EXERCISE DESCRIPTION:
Can you extend the text about the Security Council's peacekeeping dialogue, picking up right after its final sentence?

___ GIVEN TEXT ___

The interactive dialogue — on the heels of the International Day of United Nations Peacekeepers on 29 May — is an annual fixture on the Council calendar, but it took on added significance this year after the traditional Head of Military Components Conference at Headquarters, which brings together the heads of the Organization’s 13 peacekeeping operations, was postponed due to the novel coronavirus outbreak.

Tage Dennis Gyllenspore, Force Commander of the United Nations Multidimensional Integrated Stabilization Mission in Mali (MINUSMA), expressed pride in the Mission’s accomplishments — including the recent deployment of a reconstituted and integrated national army and the fielding of its first echelon. In Gao and Timbuktu, MINUSMA handed over operational coordination mechanisms and the reconstituted units are engaged in patrolling and basic security operations. The disarmament, demobilization and reintegration process is scheduled to begin again on 5 June following a recent agreement, and on 17 May, a company-sized unit of the Malian Armed Forces redeployed to Labezanga. That move was a major milestone towards re-establishing State authority, he said, also outlining the Mission’s protection-of-civilians efforts. It responded to several attacks and warnings by sending ground forces and helicopters, and while not all casualties were prevented, further carnage likely was. Evidence shows that violence has dropped in areas where the Mission conducts at least bimonthly patrols. However, due to the long distance, difficult terrain and numbers of attacks, the current posture and configuration is not fit for purpose.

___ DATA SUPPLIED ___

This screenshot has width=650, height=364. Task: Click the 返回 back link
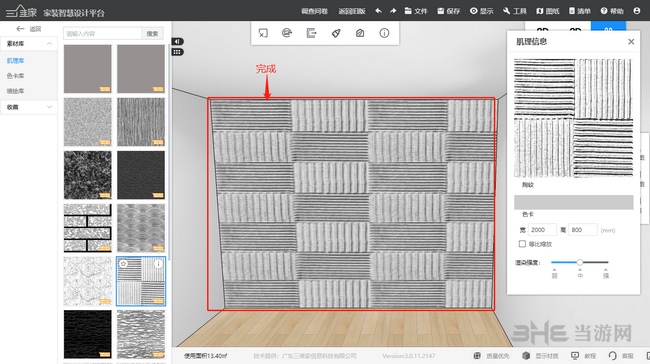tap(29, 29)
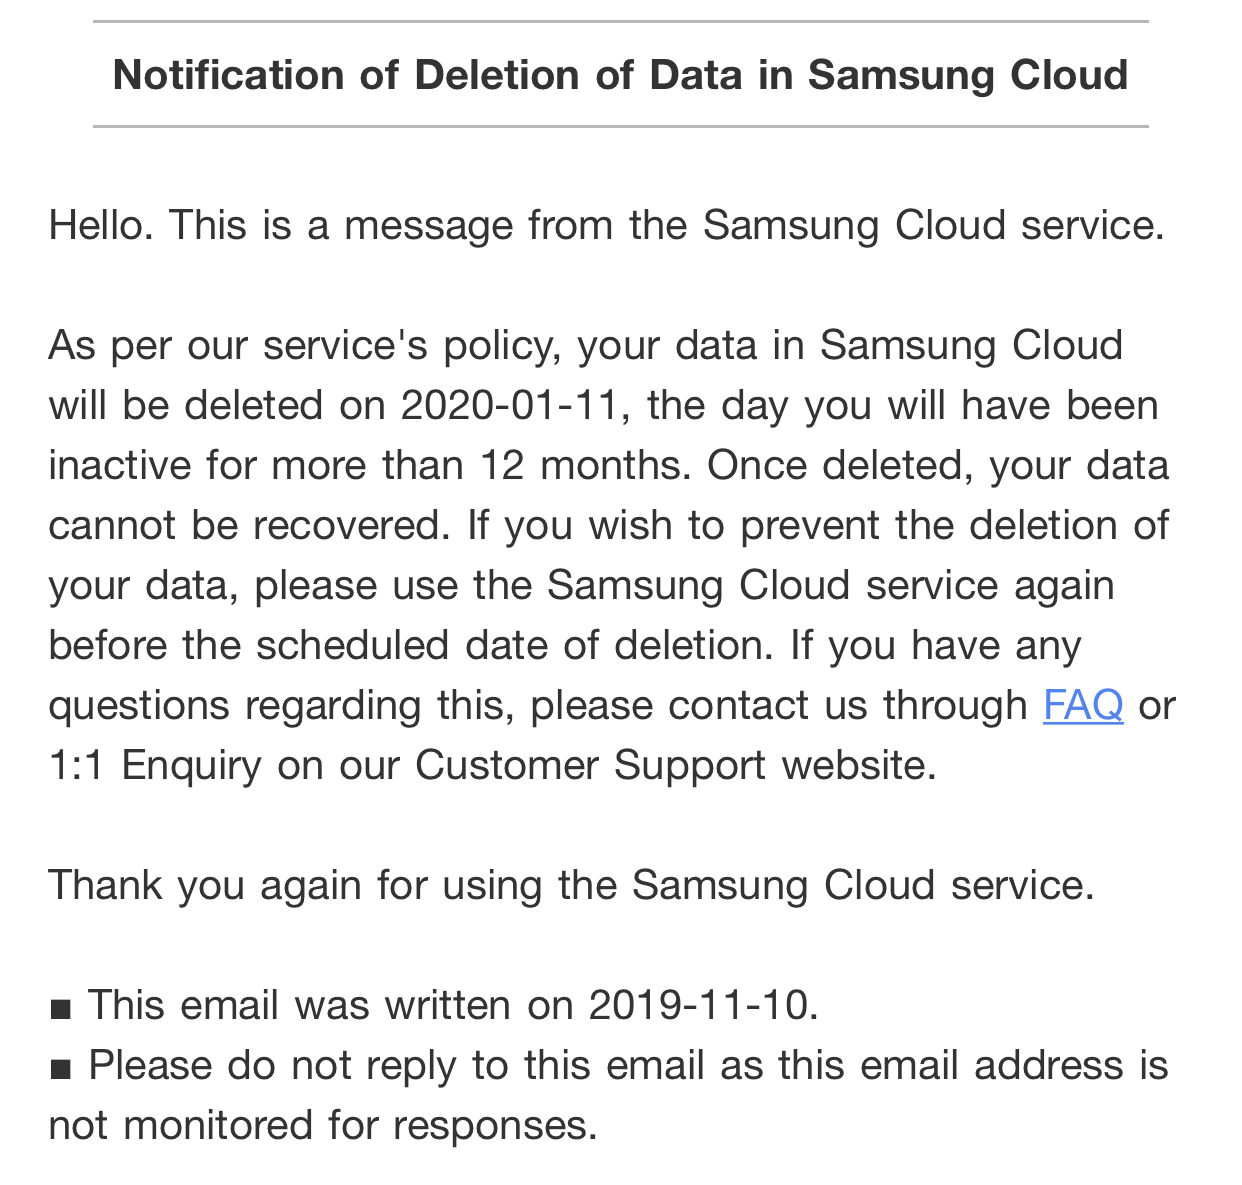The image size is (1242, 1185).
Task: Click the 'scheduled date of deletion' phrase
Action: pyautogui.click(x=512, y=645)
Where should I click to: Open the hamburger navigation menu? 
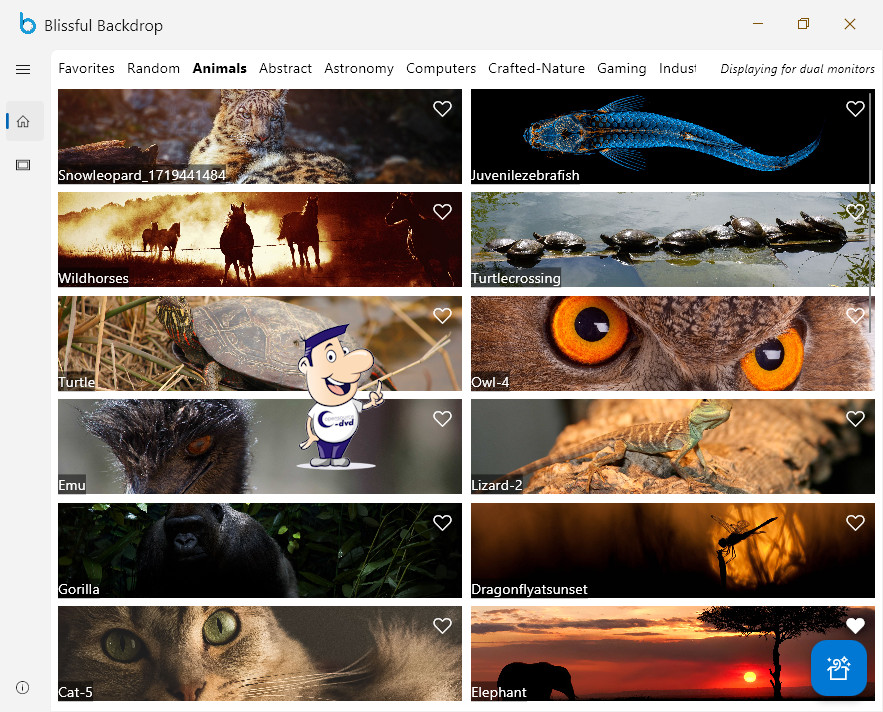23,69
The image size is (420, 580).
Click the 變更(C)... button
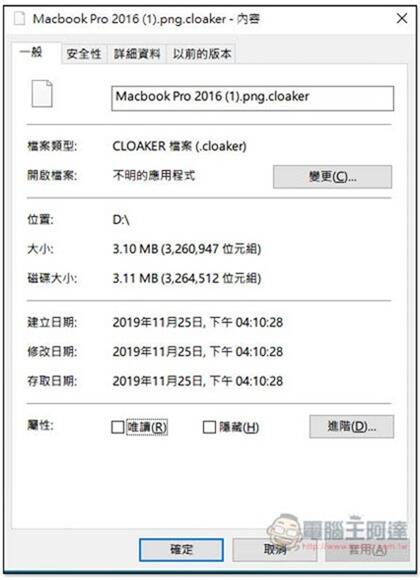pyautogui.click(x=332, y=177)
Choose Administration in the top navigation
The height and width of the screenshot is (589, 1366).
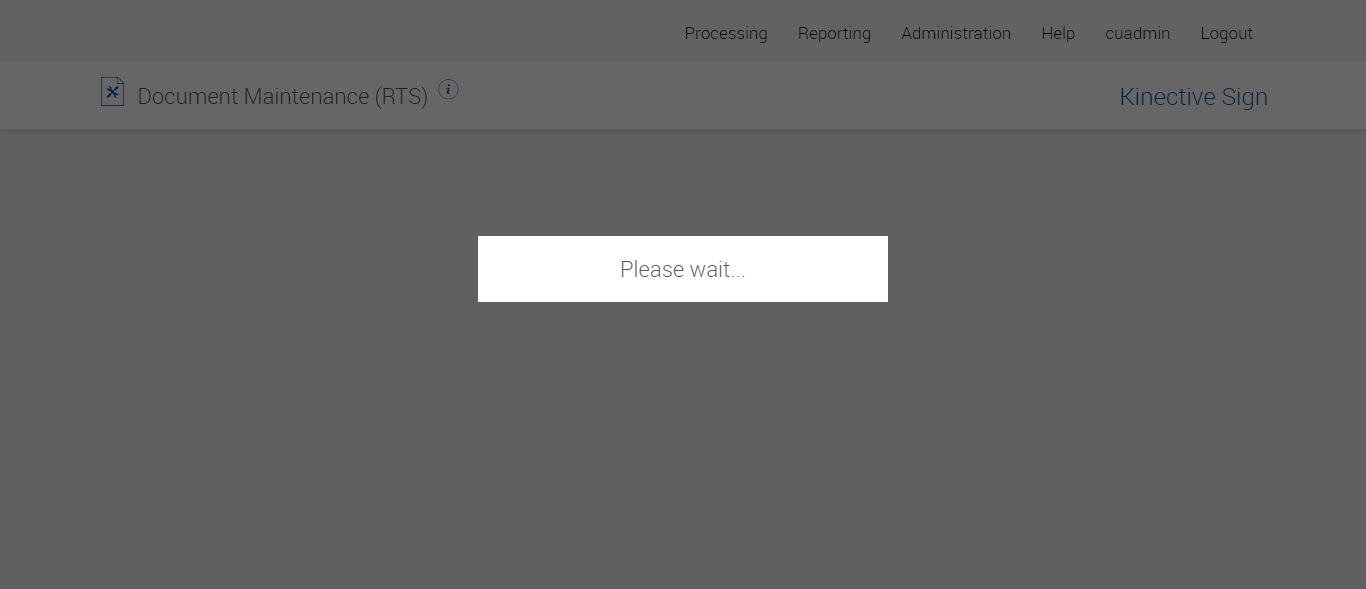coord(956,33)
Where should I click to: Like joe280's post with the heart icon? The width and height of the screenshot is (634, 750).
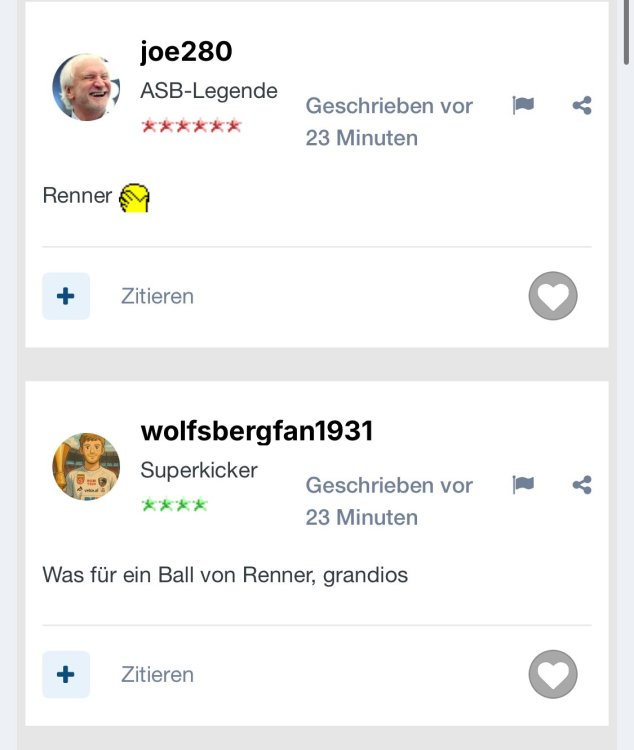pos(553,296)
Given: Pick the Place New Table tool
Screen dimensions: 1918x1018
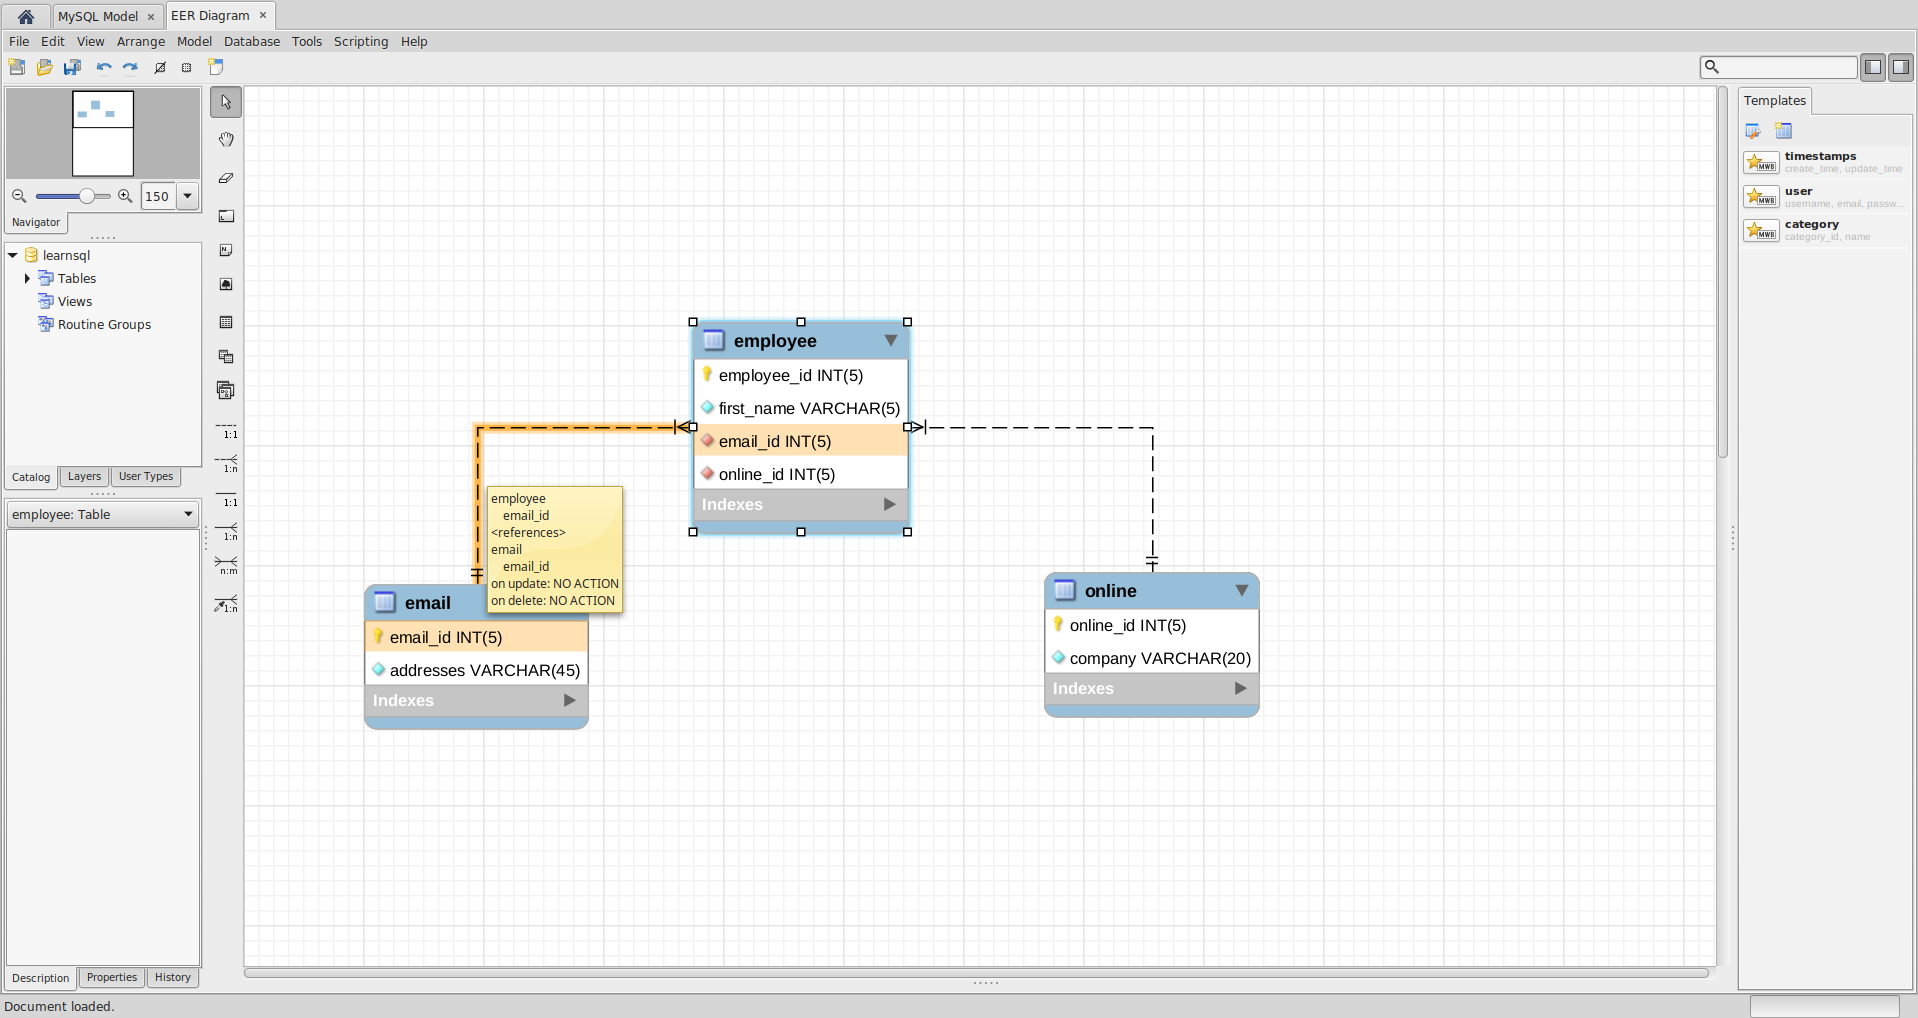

___

EXERCISE RESULT:
Turning to efforts to combat COVID-19 in Mali, he said MINUSMA has been coordinating with the Government to provide support and ensure conformity with national regulations. “We realize the importance of maintaining health and security during this pandemic, not only for the benefit of the Mission’s peacekeepers but also for MINUSMA’s reputation as an entity that assists and in no way harms the population,” he said. The Force has put in place a range of preventive measures to curb the spread of the virus, such as a strict quarantine policy, strict prioritizations of air operations and specific instructions for patrols to limit interactions with the population. “Notwithstanding these measures, I have made it clear that this is not the time for the force to take a step back,” he said, emphasizing that the Mission will continue to strive to fulfil its mandate while acting prudently and mitigating risks.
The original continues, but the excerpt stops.